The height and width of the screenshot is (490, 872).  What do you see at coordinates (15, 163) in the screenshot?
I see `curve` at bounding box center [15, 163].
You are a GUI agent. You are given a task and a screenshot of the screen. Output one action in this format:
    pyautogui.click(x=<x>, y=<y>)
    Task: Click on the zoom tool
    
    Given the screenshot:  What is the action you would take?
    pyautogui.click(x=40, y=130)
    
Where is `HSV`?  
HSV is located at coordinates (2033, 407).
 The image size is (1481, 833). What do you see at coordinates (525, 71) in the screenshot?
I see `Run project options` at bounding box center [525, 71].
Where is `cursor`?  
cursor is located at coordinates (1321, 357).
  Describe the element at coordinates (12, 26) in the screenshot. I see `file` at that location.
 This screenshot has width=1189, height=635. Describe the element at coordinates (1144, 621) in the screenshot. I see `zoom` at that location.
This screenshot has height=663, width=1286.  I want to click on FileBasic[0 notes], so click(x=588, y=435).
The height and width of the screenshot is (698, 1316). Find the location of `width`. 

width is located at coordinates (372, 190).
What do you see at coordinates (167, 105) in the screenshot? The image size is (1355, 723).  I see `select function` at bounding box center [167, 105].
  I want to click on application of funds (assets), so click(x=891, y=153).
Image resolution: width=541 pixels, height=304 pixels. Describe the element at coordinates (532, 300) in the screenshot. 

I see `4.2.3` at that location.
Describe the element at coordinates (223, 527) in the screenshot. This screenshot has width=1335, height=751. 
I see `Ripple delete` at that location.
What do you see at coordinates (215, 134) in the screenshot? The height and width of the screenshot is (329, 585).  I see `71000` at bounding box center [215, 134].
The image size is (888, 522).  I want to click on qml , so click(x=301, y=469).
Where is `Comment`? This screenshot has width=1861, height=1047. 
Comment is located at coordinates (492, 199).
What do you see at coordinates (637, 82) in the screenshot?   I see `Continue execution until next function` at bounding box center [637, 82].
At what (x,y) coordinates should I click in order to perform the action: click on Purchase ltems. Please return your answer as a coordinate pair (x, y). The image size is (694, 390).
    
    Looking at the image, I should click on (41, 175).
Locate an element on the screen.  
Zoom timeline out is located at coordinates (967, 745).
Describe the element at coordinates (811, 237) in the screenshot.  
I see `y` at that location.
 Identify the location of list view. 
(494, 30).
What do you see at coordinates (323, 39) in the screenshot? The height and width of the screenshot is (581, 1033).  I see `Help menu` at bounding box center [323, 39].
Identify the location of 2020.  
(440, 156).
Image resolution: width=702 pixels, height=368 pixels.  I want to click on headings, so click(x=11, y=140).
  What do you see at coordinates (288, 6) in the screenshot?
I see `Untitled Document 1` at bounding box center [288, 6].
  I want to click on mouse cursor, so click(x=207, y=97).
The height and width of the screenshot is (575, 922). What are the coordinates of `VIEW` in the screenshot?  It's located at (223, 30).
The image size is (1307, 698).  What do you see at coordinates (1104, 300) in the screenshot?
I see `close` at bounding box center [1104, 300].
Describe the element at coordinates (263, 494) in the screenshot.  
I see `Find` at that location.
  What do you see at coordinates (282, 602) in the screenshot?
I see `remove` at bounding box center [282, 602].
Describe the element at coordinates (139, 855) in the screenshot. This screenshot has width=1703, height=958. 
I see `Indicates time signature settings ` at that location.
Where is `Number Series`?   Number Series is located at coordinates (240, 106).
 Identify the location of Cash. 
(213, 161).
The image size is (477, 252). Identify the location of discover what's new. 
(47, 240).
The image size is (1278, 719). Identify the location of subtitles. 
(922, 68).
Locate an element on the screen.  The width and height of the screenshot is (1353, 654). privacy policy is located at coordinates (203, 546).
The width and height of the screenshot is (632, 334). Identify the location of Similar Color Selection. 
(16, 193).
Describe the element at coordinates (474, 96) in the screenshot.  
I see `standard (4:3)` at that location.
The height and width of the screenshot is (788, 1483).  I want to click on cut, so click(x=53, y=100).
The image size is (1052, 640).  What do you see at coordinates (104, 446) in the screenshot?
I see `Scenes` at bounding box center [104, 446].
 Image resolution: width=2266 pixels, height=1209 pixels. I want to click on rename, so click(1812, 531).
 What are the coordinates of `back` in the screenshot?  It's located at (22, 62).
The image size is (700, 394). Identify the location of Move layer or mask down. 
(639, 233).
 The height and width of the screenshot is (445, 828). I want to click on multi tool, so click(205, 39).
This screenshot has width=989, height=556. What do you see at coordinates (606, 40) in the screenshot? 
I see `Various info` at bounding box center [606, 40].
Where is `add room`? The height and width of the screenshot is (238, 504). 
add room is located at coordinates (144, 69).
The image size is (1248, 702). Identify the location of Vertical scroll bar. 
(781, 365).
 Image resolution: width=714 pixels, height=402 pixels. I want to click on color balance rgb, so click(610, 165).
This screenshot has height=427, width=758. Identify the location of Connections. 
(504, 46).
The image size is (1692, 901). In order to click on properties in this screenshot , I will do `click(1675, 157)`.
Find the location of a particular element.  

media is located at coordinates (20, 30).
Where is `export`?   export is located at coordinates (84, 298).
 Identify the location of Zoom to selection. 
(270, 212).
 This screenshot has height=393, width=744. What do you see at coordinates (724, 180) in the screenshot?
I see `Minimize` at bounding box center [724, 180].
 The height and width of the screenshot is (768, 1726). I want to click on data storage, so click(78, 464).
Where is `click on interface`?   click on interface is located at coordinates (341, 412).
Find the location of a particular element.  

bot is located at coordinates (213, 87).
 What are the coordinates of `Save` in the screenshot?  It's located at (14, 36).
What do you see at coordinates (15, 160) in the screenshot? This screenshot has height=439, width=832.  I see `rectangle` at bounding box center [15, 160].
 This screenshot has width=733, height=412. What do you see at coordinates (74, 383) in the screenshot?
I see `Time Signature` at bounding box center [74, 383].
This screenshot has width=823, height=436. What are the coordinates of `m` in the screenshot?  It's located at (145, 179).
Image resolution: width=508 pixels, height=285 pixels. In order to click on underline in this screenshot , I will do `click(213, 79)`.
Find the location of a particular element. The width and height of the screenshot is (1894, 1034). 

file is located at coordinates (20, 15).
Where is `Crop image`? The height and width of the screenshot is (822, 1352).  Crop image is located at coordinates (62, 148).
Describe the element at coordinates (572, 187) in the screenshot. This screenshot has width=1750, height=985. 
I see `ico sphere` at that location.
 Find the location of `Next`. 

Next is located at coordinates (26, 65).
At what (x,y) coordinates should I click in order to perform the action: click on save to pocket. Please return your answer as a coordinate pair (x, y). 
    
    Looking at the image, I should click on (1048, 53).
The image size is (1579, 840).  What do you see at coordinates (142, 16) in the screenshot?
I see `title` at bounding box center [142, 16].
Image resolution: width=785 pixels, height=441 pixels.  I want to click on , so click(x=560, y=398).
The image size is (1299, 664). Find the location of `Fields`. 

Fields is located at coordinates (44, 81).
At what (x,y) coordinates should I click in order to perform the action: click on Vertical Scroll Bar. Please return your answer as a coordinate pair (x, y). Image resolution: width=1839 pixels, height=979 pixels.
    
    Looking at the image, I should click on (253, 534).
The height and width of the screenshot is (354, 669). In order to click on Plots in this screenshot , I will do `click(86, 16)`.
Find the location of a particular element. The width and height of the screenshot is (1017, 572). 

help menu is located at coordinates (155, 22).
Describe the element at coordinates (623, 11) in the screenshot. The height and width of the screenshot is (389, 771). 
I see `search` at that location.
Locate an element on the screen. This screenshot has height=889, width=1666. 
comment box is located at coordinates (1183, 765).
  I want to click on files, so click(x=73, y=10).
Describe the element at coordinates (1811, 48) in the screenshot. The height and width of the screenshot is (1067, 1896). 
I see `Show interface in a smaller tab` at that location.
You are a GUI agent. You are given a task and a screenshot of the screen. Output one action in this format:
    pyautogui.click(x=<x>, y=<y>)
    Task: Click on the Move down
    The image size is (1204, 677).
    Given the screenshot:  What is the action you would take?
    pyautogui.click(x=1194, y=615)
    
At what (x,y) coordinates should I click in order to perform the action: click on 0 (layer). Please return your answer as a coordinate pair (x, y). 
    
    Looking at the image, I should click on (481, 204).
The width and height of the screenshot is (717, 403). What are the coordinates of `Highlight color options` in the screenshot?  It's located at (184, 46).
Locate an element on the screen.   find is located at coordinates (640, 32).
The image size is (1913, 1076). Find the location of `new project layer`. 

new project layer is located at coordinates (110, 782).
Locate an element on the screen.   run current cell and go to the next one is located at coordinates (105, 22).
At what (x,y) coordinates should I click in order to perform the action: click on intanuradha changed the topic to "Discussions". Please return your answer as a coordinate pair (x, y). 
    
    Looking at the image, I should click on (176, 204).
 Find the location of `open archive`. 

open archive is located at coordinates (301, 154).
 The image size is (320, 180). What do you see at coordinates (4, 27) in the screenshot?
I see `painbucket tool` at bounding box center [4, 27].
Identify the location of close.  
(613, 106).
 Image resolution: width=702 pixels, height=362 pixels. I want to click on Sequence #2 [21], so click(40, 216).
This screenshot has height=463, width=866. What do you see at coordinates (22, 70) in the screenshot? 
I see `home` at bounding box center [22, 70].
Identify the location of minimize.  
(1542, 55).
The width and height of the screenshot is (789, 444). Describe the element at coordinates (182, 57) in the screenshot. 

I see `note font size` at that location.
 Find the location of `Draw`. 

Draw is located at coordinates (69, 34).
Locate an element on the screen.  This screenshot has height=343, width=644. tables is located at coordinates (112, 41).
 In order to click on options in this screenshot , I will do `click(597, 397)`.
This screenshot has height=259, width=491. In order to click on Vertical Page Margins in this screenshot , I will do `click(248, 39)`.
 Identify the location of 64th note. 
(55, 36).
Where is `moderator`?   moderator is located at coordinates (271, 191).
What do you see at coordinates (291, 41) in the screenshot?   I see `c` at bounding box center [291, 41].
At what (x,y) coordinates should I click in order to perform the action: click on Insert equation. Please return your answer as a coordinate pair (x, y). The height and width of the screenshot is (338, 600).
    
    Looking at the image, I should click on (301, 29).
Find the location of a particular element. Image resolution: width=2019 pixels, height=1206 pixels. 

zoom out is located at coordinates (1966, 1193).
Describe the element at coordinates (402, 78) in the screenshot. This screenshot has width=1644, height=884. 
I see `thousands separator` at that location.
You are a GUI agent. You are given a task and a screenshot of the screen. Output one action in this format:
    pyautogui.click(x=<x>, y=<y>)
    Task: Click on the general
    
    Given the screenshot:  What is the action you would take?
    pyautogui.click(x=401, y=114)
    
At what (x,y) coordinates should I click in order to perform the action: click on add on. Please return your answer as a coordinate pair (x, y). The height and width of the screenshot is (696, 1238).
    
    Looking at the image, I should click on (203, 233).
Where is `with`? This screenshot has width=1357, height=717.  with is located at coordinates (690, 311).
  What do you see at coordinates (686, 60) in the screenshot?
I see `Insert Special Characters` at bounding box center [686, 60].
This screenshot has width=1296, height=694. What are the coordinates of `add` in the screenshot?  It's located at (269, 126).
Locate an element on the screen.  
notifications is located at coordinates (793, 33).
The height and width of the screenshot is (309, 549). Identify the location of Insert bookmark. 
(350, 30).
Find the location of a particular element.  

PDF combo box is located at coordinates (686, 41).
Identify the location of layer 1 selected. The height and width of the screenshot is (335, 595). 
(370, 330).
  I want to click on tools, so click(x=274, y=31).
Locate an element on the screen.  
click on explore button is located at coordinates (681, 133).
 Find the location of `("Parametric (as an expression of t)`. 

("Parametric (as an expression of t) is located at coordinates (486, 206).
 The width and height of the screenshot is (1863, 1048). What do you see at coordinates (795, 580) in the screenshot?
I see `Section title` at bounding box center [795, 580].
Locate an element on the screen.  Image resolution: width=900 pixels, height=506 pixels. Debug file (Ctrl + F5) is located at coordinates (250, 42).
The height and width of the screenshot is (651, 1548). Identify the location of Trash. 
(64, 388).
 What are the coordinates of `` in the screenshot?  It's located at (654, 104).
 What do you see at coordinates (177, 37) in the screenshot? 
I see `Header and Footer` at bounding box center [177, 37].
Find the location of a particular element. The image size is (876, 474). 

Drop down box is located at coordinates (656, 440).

**TASK INSTRUCTIONS**
Please locate every line in the records above that contains the word "project" and copy each of those lines.

**THE REPLY**
I see `Run project options` at bounding box center [525, 71].
The image size is (1913, 1076). Find the location of `new project layer`. 
new project layer is located at coordinates (110, 782).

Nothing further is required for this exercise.